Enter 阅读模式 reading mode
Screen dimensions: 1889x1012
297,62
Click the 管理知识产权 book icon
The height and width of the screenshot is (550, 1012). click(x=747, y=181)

### WRITTEN EXERCISE
Turn the records above into a JSON list of strings with one entry per line, leaving out any blank lines.

### WRITTEN SOLUTION
[
  "Enter 阅读模式 reading mode",
  "Screen dimensions: 1889x1012",
  "297,62",
  "Click the 管理知识产权 book icon",
  "The height and width of the screenshot is (550, 1012). click(x=747, y=181)"
]